13 Views Asked by At

Suppose I have 5M documents which satisfy the URI module. But when I run the corb process, it only processed 2M records because of heap size issue. So, if I run the job again, will it pick the same 2M records again or from the remaining 3M records?

Note - I don't have any logic in the code to pick next set of data on every run.

How to setup in such a way, that on every run it should pick next set of records. I am running these jobs manually. Or corb will pick always the next set of data by default?

1

There are 1 best solutions below

2
Mads Hansen On

If your client doesn't have enough memory to hold all of the URIs for the queue, then you can enable the DISK-QUEUE option.

Boolean value indicating whether the CoRB job should spill to disk when a maximum number of URIs have been loaded in memory, in order to control memory consumption and avoid Out of Memory exceptions for extremely large sets of URIs.

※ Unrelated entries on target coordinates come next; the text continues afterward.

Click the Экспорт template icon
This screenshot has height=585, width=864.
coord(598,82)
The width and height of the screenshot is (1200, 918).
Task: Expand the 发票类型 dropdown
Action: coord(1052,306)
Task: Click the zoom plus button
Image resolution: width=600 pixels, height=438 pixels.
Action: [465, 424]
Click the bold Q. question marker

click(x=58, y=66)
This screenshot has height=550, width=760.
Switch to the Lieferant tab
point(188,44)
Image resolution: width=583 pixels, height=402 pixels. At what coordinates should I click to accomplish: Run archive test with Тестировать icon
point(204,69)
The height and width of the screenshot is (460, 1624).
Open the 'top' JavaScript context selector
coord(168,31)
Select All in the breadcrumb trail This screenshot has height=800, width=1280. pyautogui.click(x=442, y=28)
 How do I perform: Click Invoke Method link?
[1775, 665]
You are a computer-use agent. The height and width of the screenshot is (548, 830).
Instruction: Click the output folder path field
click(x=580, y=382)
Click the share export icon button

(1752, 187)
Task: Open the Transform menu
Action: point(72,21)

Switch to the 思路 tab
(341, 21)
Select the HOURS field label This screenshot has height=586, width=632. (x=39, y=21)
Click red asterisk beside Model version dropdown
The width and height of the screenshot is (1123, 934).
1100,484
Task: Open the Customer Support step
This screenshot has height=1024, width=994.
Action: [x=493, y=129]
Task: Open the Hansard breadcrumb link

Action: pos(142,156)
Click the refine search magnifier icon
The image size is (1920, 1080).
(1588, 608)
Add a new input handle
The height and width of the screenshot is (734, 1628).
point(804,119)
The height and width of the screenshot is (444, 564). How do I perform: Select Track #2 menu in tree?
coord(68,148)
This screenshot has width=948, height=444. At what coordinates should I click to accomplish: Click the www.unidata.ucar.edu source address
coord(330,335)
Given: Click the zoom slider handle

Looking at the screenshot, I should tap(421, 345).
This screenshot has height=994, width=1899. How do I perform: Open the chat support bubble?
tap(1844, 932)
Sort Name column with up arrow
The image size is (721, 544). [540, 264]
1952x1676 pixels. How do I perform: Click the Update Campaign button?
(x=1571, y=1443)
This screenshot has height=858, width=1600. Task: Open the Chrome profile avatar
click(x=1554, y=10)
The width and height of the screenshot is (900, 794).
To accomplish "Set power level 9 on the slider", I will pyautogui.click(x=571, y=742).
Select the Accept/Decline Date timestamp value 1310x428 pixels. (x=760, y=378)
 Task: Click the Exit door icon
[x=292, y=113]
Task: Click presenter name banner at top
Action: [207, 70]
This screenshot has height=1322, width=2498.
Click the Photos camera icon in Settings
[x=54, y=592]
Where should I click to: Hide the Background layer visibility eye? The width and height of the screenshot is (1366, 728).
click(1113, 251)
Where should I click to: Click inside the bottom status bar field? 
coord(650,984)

Enabling that option will allow for CoRB to spill to disk and use a file to hold the list of URIs to process, rather than holding them all in memory.

Without it, if you are filling up your memory and crashing with Out of Memory errors - then when you re-run, you will likely just wind up reprocessing the same initial set of URIs, unless you have any logic in your URIs module to change the sort order or to exclude already processed documents.